- _Формулировка задания_: Повторите слово в слово отрывок исходного текста от слов «Автор выражает благодарность» до слов «в какие сроки.» включительно.
======== Исходный текст
Михаил Алексеевич Алексеев
22 июня… О чём предупреждала советская военная разведка. «Гитлер отдал приказ о подготовке к войне с СССР»
Автор выражает благодарность за оказание помощи и поддержку при подготовке к изданию монографии Александру Ивановичу Колпакиди, Олегу Владимировичу Каримову, Юрию Владимировичу Григорьеву, Сергею Вадимовичу Чертопруду, Виктору Борисовичу Леушу, Владимиру Петровичу Шишову, Тамаре Дмитриевне Михайленко, Владимиру Николаевичу Егорову и Геннадию Владимировичу Потапову
© Алексеев М., 2020
© ООО «Маг Сервис», 2020
© ООО «Издательство Родина», 2020
Предисловие
Освещение советской военной разведкой планов нападения фашистской Германии на Советский Союз целесообразно рассматривать в сложном контексте международный отношений периода, предшествовавшего июню 1941 г., а также учитывая то обстоятельство, что только за вождями двух стран оставалось последнее слово начинать или не начинать боевые действия, а если развязывать войну, то в какие сроки.
================
======== Предоставленные материалы
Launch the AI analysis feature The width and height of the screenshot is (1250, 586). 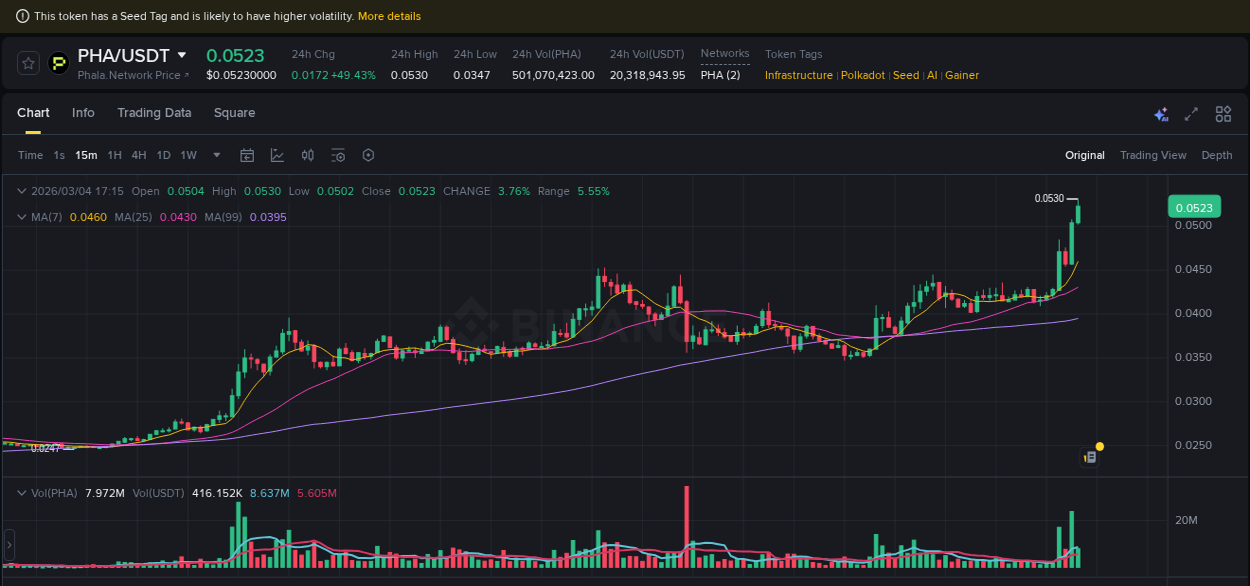click(x=1161, y=114)
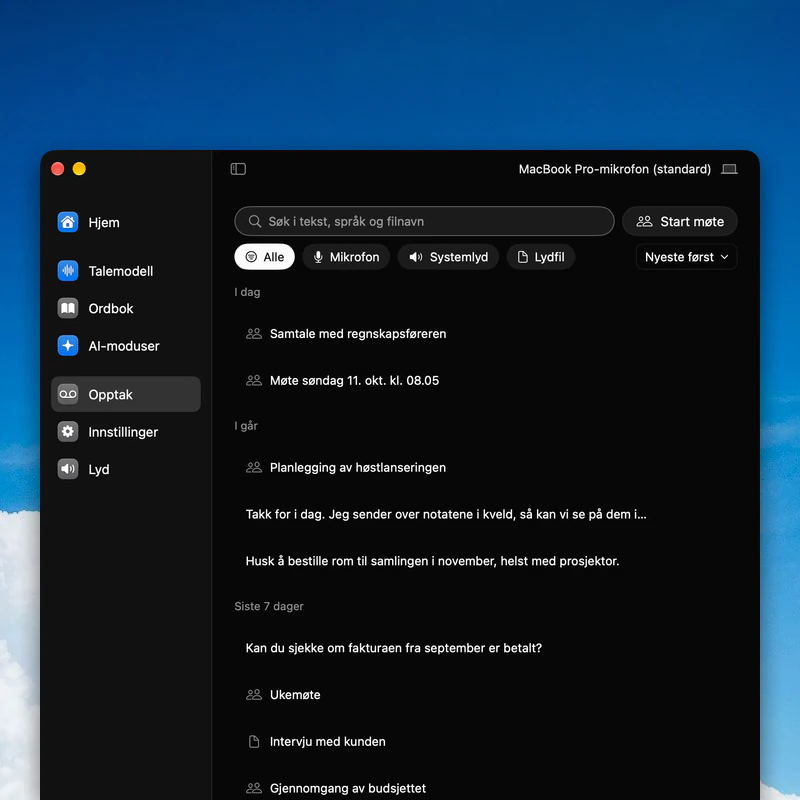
================
- _Итоговый результат_:
Автор выражает благодарность за оказание помощи и поддержку при подготовке к изданию монографии Александру Ивановичу Колпакиди, Олегу Владимировичу Каримову, Юрию Владимировичу Григорьеву, Сергею Вадимовичу Чертопруду, Виктору Борисовичу Леушу, Владимиру Петровичу Шишову, Тамаре Дмитриевне Михайленко, Владимиру Николаевичу Егорову и Геннадию Владимировичу Потапову
© Алексеев М., 2020
© ООО «Маг Сервис», 2020
© ООО «Издательство Родина», 2020
Предисловие
Освещение советской военной разведкой планов нападения фашистской Германии на Советский Союз целесообразно рассматривать в сложном контексте международный отношений периода, предшествовавшего июню 1941 г., а также учитывая то обстоятельство, что только за вождями двух стран оставалось последнее слово начинать или не начинать боевые действия, а если развязывать войну, то в какие сроки.